If you haven’t guessed, a lot of things have changed about theatre at NCSSM since Sampieri joined the team in 2006. He did create a curriculum-based program with instructional courses like theatre performance workshop and Shakespeare Now, moving him from drama coordinator to a faculty position as instructor of drama. NCSSM is now home to the Promethean Players, a student-run theater company, which sees Sampieri serving as artistic director instead of an advisor. The thing he is most proud of though is the conversation happening about theatre at NCSSM.

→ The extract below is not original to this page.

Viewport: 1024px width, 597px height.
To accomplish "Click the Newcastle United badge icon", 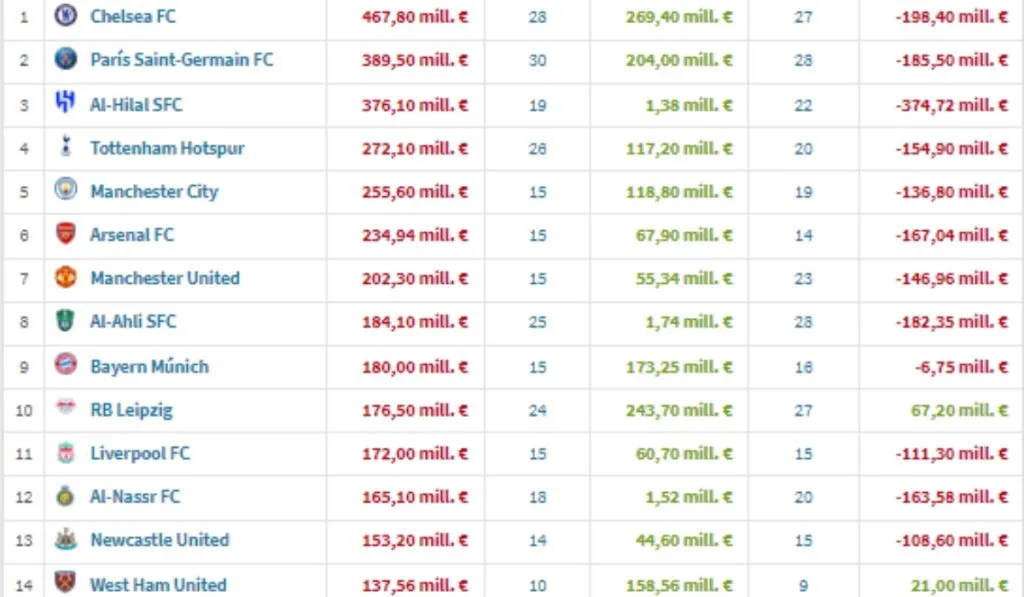I will (x=65, y=540).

“The program has become a part of the fabric of the school. It is less, ‘NCSSM has a theatre program,’ and has shifted to, “I hear they have a good theatre program at NCSSM,’” Sampieri says. He credits that shift and the other changes that he has seen to the increased funding that the theatre program has received, thanks to generous support of the Joe Liles Fine Arts Endowment and the NCSSM Fine Arts Fund via the NCSSM Foundation.
Sampieri sees giving to the Foundation as a way of being invested in the NCSSM community, which has invested so much in him and what he, the students, and his colleagues have been able to create. The importance of investing in the community that has invested in you is a lesson Sampieri has passed on to both current and former students. McKenzie Millican ’13 is one of those alumna. “In an environment as fast-paced and demanding as NCSSM,” she says, “for many, access to the arts becomes more than a want: it becomes a necessity. The NCSSM theatre program provides a haven for us as students, and a challenge for us as artists. I make a point to give back to NCSSM, and specifially to the arts program, because it gave me skills and tools I use to this day. Adam gave us space to take risks, make mistakes, and pick ourselves back up and try again. The sense of autonomy and confidence he fostered in his students is completely invaluable ― I give so that current and future students have access to that as well!”
Sampieri noted that gifts to the Foundation not only allow them to give back to the NCSSM community but the greater Durham and local community. “Because of the Foundation, we are able to keep our shows admission free. I wholeheartedly believe that art should be accessible. All people deserve to experience good art in every stratum. Also, due to the very nature of our school, it’s comforting to know that when a parent invests the time and the money to, say, drive from the western part of the state, they get to see their child perform for free.”
When asked if he had any final thoughts, Sampieri closed the way he opens every show at NCSSM, by simply stating, “I have the best job because I work with the best people ― our students.”